The federal fund for resilient infrastructure is melting away
Windswept cottages in Prince Edward Island after Fiona hit. Of the 72 projects that have been approved under the Disaster Mitigation and Adaptation Fund (DMAF), none are in Prince Edward Island.
A federal program to support provinces and municipalities that are building resilient infrastructure in the face of climate change is so much in demand that its budget, which was to run until 2028, is melting away.
The Disaster Mitigation and Adaptation Fund (FAAC) supports public infrastructure projects aimed at mitigating current and future climate-related risks.
When it was created in 2018, Ottawa endowed this fund with a budget of $2 billion over 10 years. The federal government granted it an additional $1.3 billion in 2021, for a period of more than 12 years.
But as of September, $2.2 billion of that program's budget had already been allocated, according to a spokesperson for Infrastructure Canada. The ministry confirms that it has received more applications than it is able to fund through the DFAC.
Because climate change events are on the rise: floods, wildfires, droughts, earthquakes…
In Prince Edward Island, for example, post-tropical storm Fiona caused half a billion dollars in damage. Premier Dennis King admits his province was simply unprepared for the level of destruction caused by this storm.
Extensive damage to wharf at Stanley Bridge, Prince Edward Island after Fiona passed.

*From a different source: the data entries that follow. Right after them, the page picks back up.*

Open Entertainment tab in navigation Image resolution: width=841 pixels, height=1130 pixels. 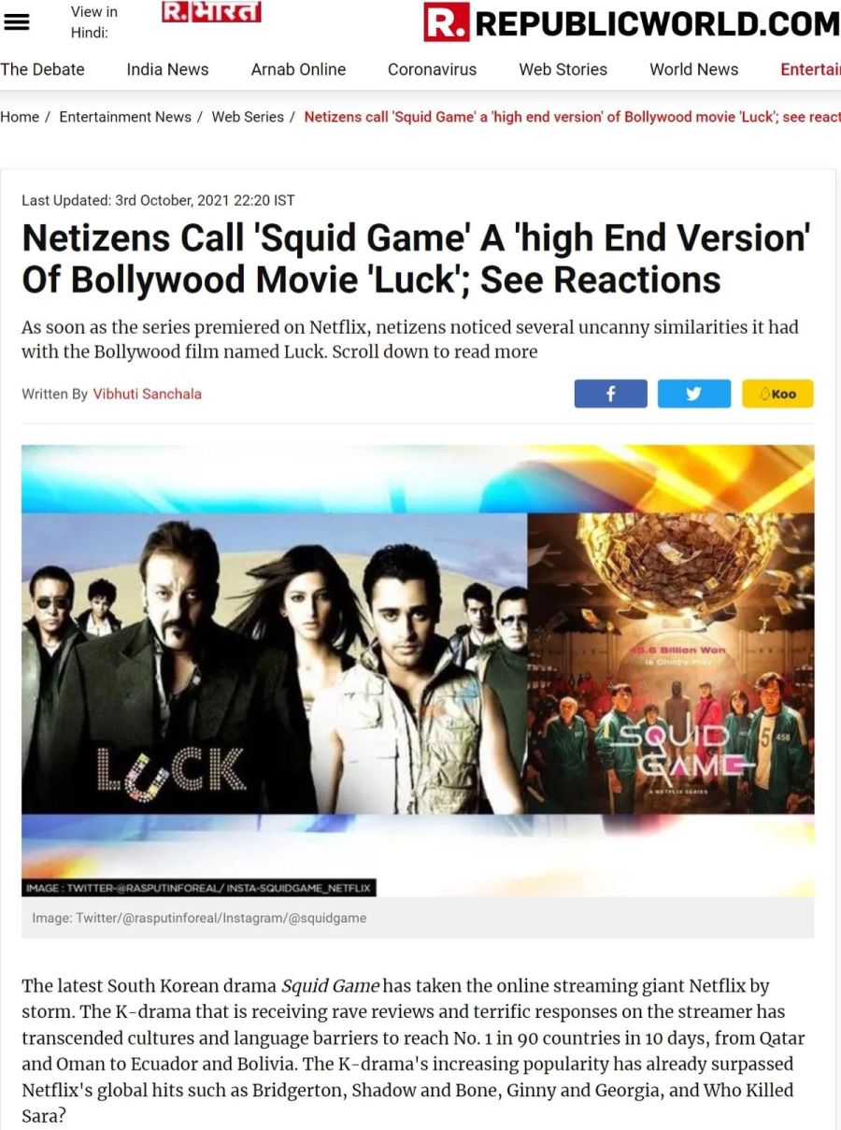click(810, 69)
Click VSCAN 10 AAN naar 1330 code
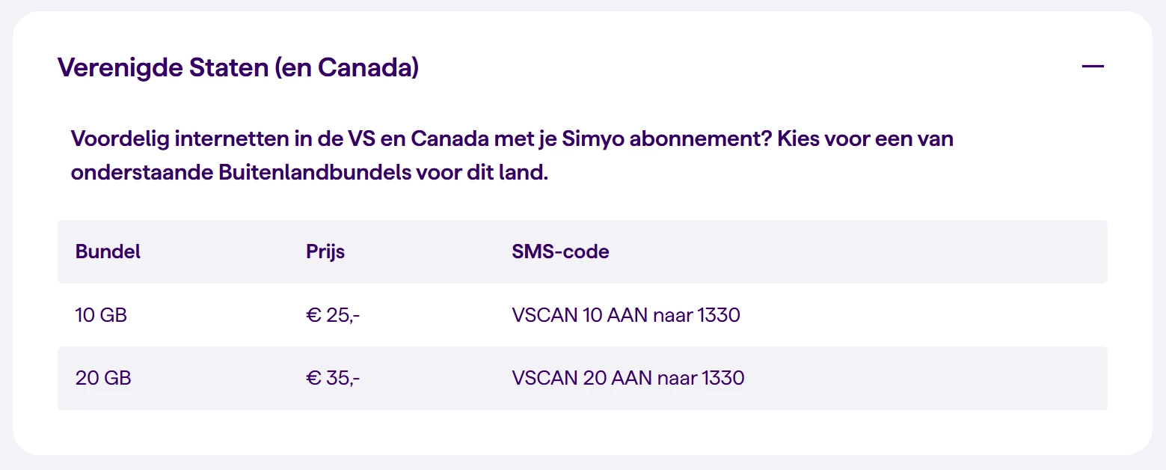1166x470 pixels. (x=626, y=315)
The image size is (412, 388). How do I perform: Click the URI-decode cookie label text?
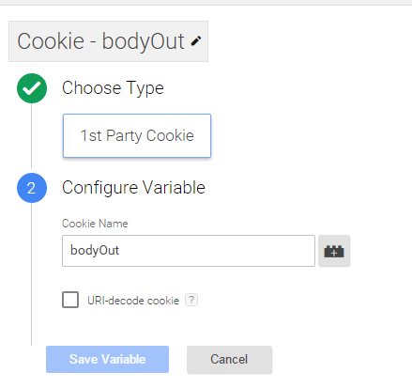133,301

However, of the 72 projects that have been approved under the FAAC, only half a dozen of them are in Atlantic Canada. None are in Prince Edward Island, where hundreds of people are still without power, nearly three weeks after Fiona passed through.
Jason Thistlethwaite, a professor at the University of Waterloo, specializes in climate change adaptation and risk mitigation. He says that in the case of Prince Edward Island, FAAC money could have been used to bury electrical infrastructure, in an effort to protect it from the wind.

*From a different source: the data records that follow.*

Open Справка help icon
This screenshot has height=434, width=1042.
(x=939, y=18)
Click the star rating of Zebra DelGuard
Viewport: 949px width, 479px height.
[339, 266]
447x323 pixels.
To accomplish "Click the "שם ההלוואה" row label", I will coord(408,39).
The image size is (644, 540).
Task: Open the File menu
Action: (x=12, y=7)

In Canada, we spend a lot of money recovering from disasters when it is too late to prevent them, he laments.
Insurance costs related to Fiona could be over $700 million, but a substantial portion of them will not be covered.

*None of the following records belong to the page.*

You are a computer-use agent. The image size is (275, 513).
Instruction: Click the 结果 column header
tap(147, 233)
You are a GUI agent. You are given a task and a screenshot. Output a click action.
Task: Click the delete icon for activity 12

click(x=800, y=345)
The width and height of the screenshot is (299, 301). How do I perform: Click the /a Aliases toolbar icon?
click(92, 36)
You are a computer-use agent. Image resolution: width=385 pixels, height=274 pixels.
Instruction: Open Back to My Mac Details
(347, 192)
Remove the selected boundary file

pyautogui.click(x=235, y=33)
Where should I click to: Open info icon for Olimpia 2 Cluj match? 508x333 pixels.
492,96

Storm Fiona also caused a lot of damage in Port aux Baques, at Newfoundland and Labrador.
FAAC is a good idea, but its funding and execution have left many communities stranded, argues Jason Thistlethwaite.
< p class="e-p">Municipalities have such small budgets that they desperately need funding to invest in risk mitigation.
Thislethwaite says the federal government should increase its share of funding and make these funds more accessible to smaller municipalities. The latter, he points out, have few resources to apply for funding.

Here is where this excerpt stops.